## What you need to do:
Search the material below for the word "agent". Copy every line where it is found.

## Data provided:
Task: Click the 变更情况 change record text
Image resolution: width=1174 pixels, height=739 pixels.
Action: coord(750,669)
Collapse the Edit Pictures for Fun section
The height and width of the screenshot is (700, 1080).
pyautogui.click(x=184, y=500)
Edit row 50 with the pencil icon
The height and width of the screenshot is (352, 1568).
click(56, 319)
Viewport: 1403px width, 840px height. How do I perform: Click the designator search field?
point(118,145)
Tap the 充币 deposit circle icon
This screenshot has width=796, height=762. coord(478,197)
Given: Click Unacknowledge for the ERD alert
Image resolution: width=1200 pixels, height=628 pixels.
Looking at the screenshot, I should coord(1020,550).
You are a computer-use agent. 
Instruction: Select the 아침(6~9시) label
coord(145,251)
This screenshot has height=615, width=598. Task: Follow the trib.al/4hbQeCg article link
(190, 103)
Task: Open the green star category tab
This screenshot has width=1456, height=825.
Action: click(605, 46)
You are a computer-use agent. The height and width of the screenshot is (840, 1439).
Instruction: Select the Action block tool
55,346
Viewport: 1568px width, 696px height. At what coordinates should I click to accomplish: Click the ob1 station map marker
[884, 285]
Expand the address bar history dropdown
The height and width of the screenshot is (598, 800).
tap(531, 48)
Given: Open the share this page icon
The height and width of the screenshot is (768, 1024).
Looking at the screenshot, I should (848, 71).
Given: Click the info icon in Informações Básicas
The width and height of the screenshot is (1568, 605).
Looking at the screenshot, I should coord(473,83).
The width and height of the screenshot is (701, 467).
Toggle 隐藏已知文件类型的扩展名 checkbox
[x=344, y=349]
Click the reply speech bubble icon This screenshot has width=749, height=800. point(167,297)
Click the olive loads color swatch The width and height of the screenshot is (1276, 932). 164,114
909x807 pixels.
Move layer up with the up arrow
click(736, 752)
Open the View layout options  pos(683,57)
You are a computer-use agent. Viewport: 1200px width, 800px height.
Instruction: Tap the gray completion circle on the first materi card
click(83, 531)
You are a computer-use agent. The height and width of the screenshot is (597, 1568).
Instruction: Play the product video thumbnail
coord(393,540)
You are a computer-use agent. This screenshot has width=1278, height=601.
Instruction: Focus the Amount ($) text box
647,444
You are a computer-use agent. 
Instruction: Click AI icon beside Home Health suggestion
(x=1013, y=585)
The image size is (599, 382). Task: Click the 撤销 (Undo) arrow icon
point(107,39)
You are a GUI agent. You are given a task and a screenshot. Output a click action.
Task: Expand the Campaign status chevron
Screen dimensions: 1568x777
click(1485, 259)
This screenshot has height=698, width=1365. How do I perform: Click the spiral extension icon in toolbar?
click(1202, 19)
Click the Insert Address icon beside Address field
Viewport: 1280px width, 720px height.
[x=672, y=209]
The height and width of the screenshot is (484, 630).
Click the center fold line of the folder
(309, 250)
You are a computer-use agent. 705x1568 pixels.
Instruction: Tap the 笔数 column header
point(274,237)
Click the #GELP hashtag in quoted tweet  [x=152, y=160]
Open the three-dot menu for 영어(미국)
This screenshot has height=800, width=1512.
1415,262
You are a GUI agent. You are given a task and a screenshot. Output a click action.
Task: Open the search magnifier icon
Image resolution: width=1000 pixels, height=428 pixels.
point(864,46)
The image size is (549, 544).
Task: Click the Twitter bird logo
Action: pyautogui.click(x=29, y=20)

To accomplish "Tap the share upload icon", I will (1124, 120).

## Written response:
You are a computer-use agent. 
You are a computer-use agent. The height and width of the screenshot is (840, 1439).
You are a computer-use agent. Viewport: 1200px width, 800px height.
You are a computer-use agent. The height and width of the screenshot is (597, 1568).
You are a computer-use agent. This screenshot has width=1278, height=601.
You are a computer-use agent. 
You are a GUI agent. You are given a task and a screenshot. Output a click action.
You are a computer-use agent. 705x1568 pixels.
You are a GUI agent. You are given a task and a screenshot. Output a click action.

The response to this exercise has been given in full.